**Exercise prompt:** Leaving the pictures aside, transcribe every line below exactly.

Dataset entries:
++++++

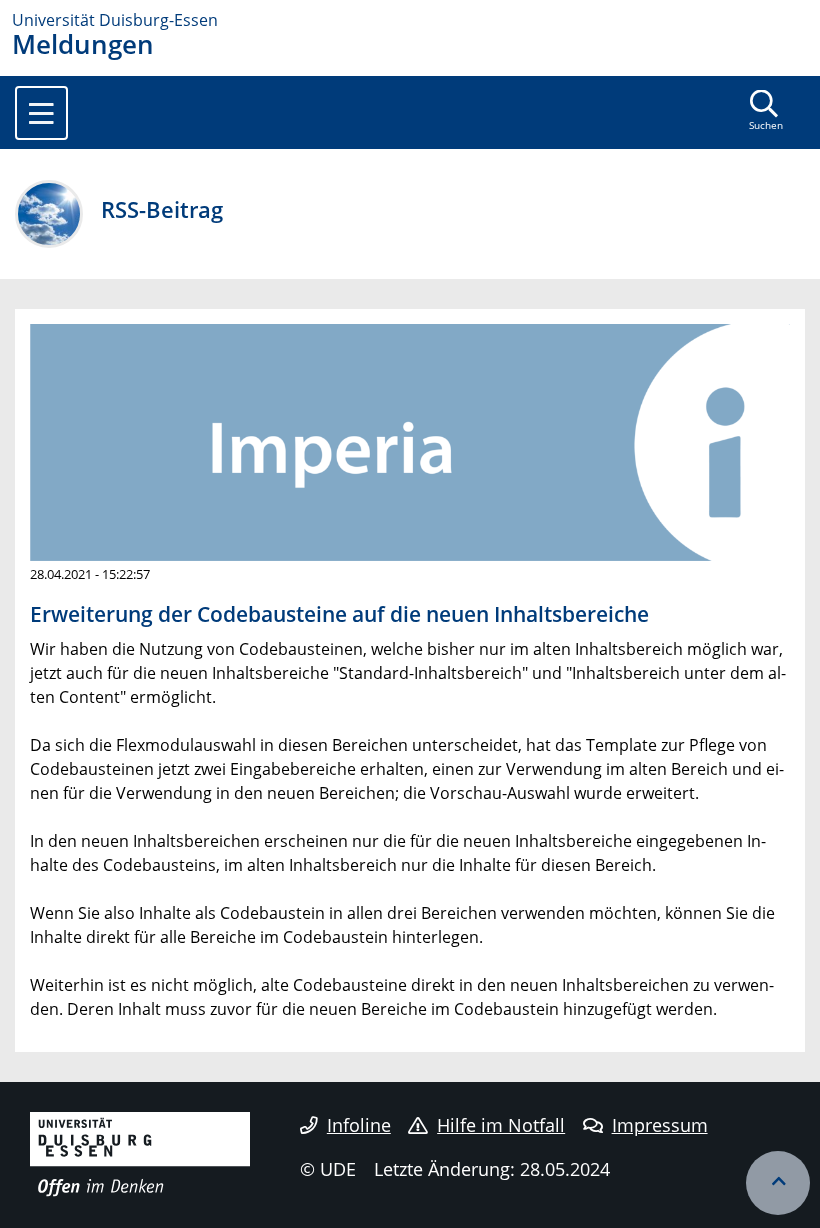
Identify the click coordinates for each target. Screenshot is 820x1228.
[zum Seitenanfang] (778, 1183)
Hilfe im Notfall (501, 1125)
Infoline (359, 1125)
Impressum (660, 1125)
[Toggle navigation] (41, 113)
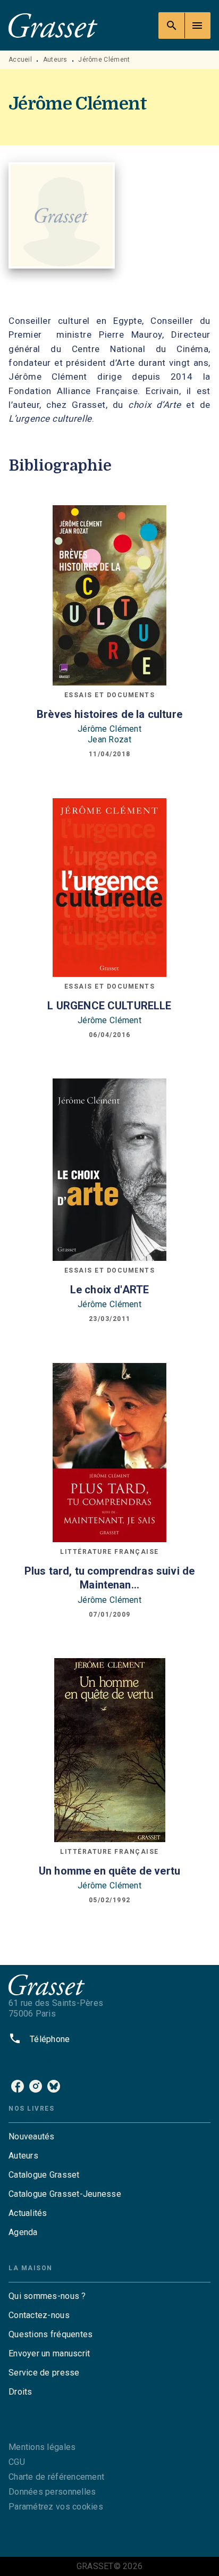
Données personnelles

++++++

**Answer for the task:**
Identify the click coordinates for each target. Screenshot is 820x1228.
[zum Seitenanfang] (778, 1183)
Hilfe im Notfall (501, 1125)
Infoline (359, 1125)
Impressum (660, 1125)
[Toggle navigation] (41, 113)
Données personnelles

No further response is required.